[SUPPLIED RECORDS]
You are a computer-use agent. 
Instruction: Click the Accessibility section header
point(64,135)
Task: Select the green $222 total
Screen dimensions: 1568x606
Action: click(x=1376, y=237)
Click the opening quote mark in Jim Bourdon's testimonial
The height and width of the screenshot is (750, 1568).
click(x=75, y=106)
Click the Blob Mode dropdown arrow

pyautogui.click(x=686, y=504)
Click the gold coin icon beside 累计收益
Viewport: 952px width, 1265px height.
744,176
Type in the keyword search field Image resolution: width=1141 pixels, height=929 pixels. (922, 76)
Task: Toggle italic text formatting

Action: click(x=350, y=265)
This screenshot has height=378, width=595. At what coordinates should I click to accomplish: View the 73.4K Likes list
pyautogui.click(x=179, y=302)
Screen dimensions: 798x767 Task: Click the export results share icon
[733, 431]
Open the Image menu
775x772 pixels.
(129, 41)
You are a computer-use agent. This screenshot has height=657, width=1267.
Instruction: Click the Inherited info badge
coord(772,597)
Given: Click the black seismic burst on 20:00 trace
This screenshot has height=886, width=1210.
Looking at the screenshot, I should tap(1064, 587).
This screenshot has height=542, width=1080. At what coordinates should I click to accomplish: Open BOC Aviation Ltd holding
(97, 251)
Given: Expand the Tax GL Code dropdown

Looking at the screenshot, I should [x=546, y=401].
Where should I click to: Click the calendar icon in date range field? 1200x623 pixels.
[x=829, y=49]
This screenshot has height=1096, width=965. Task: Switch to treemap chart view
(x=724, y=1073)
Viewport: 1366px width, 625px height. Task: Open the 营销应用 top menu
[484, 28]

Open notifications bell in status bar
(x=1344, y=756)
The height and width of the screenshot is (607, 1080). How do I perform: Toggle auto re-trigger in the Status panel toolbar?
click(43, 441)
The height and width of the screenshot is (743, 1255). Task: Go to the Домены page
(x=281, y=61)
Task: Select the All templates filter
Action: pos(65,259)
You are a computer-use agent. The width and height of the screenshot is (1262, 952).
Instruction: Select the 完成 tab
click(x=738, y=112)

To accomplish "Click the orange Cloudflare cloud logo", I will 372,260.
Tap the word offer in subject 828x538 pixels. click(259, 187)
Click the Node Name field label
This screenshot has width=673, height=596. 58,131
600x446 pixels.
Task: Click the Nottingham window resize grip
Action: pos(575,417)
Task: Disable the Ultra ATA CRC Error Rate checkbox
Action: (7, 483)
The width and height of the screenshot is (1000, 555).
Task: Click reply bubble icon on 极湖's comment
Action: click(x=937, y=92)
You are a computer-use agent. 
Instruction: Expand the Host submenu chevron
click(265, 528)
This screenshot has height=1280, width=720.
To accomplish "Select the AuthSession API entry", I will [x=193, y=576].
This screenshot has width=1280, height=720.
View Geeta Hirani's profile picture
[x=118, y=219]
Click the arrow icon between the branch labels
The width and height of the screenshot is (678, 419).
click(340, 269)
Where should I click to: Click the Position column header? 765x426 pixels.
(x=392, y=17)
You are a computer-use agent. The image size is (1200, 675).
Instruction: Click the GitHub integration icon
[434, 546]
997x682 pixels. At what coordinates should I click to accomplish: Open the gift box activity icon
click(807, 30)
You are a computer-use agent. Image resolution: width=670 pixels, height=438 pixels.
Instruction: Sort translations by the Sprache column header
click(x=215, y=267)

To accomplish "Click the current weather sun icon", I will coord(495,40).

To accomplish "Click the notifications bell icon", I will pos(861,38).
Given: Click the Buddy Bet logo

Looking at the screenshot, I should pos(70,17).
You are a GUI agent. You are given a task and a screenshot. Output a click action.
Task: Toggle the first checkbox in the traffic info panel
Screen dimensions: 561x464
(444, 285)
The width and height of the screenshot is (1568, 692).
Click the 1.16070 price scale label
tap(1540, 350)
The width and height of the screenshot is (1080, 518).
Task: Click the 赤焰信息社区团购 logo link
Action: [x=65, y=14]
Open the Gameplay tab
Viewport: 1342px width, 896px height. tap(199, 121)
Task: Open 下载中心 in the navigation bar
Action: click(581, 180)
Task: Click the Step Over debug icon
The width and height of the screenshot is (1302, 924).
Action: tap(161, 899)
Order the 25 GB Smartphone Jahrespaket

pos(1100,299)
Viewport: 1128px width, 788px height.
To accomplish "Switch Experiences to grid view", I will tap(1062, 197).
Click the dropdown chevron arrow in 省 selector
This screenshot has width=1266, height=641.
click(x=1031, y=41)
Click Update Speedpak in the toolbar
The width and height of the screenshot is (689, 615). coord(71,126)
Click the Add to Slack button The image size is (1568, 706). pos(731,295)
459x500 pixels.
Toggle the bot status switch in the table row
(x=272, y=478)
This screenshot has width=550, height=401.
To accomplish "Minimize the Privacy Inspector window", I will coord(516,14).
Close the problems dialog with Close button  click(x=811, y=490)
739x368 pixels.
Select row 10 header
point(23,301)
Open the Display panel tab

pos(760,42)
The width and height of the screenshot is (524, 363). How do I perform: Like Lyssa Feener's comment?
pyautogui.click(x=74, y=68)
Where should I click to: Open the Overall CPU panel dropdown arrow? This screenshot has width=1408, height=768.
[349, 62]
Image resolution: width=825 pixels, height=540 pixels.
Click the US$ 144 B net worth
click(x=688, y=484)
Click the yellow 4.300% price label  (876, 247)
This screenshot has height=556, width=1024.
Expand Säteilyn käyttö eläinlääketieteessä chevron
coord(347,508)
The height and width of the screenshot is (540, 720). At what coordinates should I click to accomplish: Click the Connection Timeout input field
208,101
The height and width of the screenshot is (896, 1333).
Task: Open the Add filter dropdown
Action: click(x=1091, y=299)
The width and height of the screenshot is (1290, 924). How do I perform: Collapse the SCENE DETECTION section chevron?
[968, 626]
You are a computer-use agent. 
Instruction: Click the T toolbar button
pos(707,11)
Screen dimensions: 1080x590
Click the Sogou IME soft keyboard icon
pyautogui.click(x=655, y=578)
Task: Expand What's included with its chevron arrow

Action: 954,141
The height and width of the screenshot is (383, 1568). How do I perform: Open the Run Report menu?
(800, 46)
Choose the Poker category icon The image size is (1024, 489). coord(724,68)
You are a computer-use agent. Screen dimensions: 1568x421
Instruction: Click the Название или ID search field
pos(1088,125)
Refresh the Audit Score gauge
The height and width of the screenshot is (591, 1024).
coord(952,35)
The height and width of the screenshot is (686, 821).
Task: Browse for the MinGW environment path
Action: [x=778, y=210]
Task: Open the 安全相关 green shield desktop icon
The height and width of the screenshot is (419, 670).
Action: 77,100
[/SUPPLIED RECORDS]
» THE TASK: Nothing in the data should be left out when you retype it exactly.

» WRITTEN ANSWER:
You are a computer-use agent. 
Instruction: Click the Accessibility section header
point(64,135)
Task: Select the green $222 total
Screen dimensions: 1568x606
Action: click(x=1376, y=237)
Click the opening quote mark in Jim Bourdon's testimonial
The height and width of the screenshot is (750, 1568).
click(x=75, y=106)
Click the Blob Mode dropdown arrow

pyautogui.click(x=686, y=504)
Click the gold coin icon beside 累计收益
Viewport: 952px width, 1265px height.
744,176
Type in the keyword search field Image resolution: width=1141 pixels, height=929 pixels. (922, 76)
Task: Toggle italic text formatting

Action: click(x=350, y=265)
This screenshot has height=378, width=595. At what coordinates should I click to accomplish: View the 73.4K Likes list
pyautogui.click(x=179, y=302)
Screen dimensions: 798x767 Task: Click the export results share icon
[733, 431]
Open the Image menu
775x772 pixels.
(129, 41)
You are a computer-use agent. This screenshot has height=657, width=1267.
Instruction: Click the Inherited info badge
coord(772,597)
Given: Click the black seismic burst on 20:00 trace
This screenshot has height=886, width=1210.
Looking at the screenshot, I should tap(1064, 587).
This screenshot has height=542, width=1080. At what coordinates should I click to accomplish: Open BOC Aviation Ltd holding
(97, 251)
Given: Expand the Tax GL Code dropdown

Looking at the screenshot, I should [x=546, y=401].
Where should I click to: Click the calendar icon in date range field? 1200x623 pixels.
[x=829, y=49]
This screenshot has height=1096, width=965. Task: Switch to treemap chart view
(x=724, y=1073)
Viewport: 1366px width, 625px height. Task: Open the 营销应用 top menu
[484, 28]

Open notifications bell in status bar
(x=1344, y=756)
The height and width of the screenshot is (607, 1080). How do I perform: Toggle auto re-trigger in the Status panel toolbar?
click(43, 441)
The height and width of the screenshot is (743, 1255). Task: Go to the Домены page
(x=281, y=61)
Task: Select the All templates filter
Action: pos(65,259)
You are a computer-use agent. The width and height of the screenshot is (1262, 952).
Instruction: Select the 完成 tab
click(x=738, y=112)

To accomplish "Click the orange Cloudflare cloud logo", I will 372,260.
Tap the word offer in subject 828x538 pixels. click(259, 187)
Click the Node Name field label
This screenshot has width=673, height=596. 58,131
600x446 pixels.
Task: Click the Nottingham window resize grip
Action: pos(575,417)
Task: Disable the Ultra ATA CRC Error Rate checkbox
Action: (7, 483)
The width and height of the screenshot is (1000, 555).
Task: Click reply bubble icon on 极湖's comment
Action: click(x=937, y=92)
You are a computer-use agent. 
Instruction: Expand the Host submenu chevron
click(265, 528)
This screenshot has height=1280, width=720.
To accomplish "Select the AuthSession API entry", I will [x=193, y=576].
This screenshot has width=1280, height=720.
View Geeta Hirani's profile picture
[x=118, y=219]
Click the arrow icon between the branch labels
The width and height of the screenshot is (678, 419).
click(340, 269)
Where should I click to: Click the Position column header? 765x426 pixels.
(x=392, y=17)
You are a computer-use agent. The image size is (1200, 675).
Instruction: Click the GitHub integration icon
[434, 546]
997x682 pixels. At what coordinates should I click to accomplish: Open the gift box activity icon
click(807, 30)
You are a computer-use agent. Image resolution: width=670 pixels, height=438 pixels.
Instruction: Sort translations by the Sprache column header
click(x=215, y=267)

To accomplish "Click the current weather sun icon", I will coord(495,40).

To accomplish "Click the notifications bell icon", I will pos(861,38).
Given: Click the Buddy Bet logo

Looking at the screenshot, I should pos(70,17).
You are a GUI agent. You are given a task and a screenshot. Output a click action.
Task: Toggle the first checkbox in the traffic info panel
Screen dimensions: 561x464
(444, 285)
The width and height of the screenshot is (1568, 692).
Click the 1.16070 price scale label
tap(1540, 350)
The width and height of the screenshot is (1080, 518).
Task: Click the 赤焰信息社区团购 logo link
Action: [x=65, y=14]
Open the Gameplay tab
Viewport: 1342px width, 896px height. tap(199, 121)
Task: Open 下载中心 in the navigation bar
Action: click(581, 180)
Task: Click the Step Over debug icon
The width and height of the screenshot is (1302, 924).
Action: tap(161, 899)
Order the 25 GB Smartphone Jahrespaket

pos(1100,299)
Viewport: 1128px width, 788px height.
To accomplish "Switch Experiences to grid view", I will tap(1062, 197).
Click the dropdown chevron arrow in 省 selector
This screenshot has width=1266, height=641.
click(x=1031, y=41)
Click Update Speedpak in the toolbar
The width and height of the screenshot is (689, 615). coord(71,126)
Click the Add to Slack button The image size is (1568, 706). pos(731,295)
459x500 pixels.
Toggle the bot status switch in the table row
(x=272, y=478)
This screenshot has width=550, height=401.
To accomplish "Minimize the Privacy Inspector window", I will coord(516,14).
Close the problems dialog with Close button  click(x=811, y=490)
739x368 pixels.
Select row 10 header
point(23,301)
Open the Display panel tab

pos(760,42)
The width and height of the screenshot is (524, 363). How do I perform: Like Lyssa Feener's comment?
pyautogui.click(x=74, y=68)
Where should I click to: Open the Overall CPU panel dropdown arrow? This screenshot has width=1408, height=768.
[349, 62]
Image resolution: width=825 pixels, height=540 pixels.
Click the US$ 144 B net worth
click(x=688, y=484)
Click the yellow 4.300% price label  (876, 247)
This screenshot has height=556, width=1024.
Expand Säteilyn käyttö eläinlääketieteessä chevron
coord(347,508)
The height and width of the screenshot is (540, 720). At what coordinates should I click to accomplish: Click the Connection Timeout input field
208,101
The height and width of the screenshot is (896, 1333).
Task: Open the Add filter dropdown
Action: click(x=1091, y=299)
The width and height of the screenshot is (1290, 924). How do I perform: Collapse the SCENE DETECTION section chevron?
[968, 626]
You are a computer-use agent. 
Instruction: Click the T toolbar button
pos(707,11)
Screen dimensions: 1080x590
Click the Sogou IME soft keyboard icon
pyautogui.click(x=655, y=578)
Task: Expand What's included with its chevron arrow

Action: 954,141
The height and width of the screenshot is (383, 1568). How do I perform: Open the Run Report menu?
(800, 46)
Choose the Poker category icon The image size is (1024, 489). coord(724,68)
You are a computer-use agent. Screen dimensions: 1568x421
Instruction: Click the Название или ID search field
pos(1088,125)
Refresh the Audit Score gauge
The height and width of the screenshot is (591, 1024).
coord(952,35)
The height and width of the screenshot is (686, 821).
Task: Browse for the MinGW environment path
Action: [x=778, y=210]
Task: Open the 安全相关 green shield desktop icon
The height and width of the screenshot is (419, 670).
Action: 77,100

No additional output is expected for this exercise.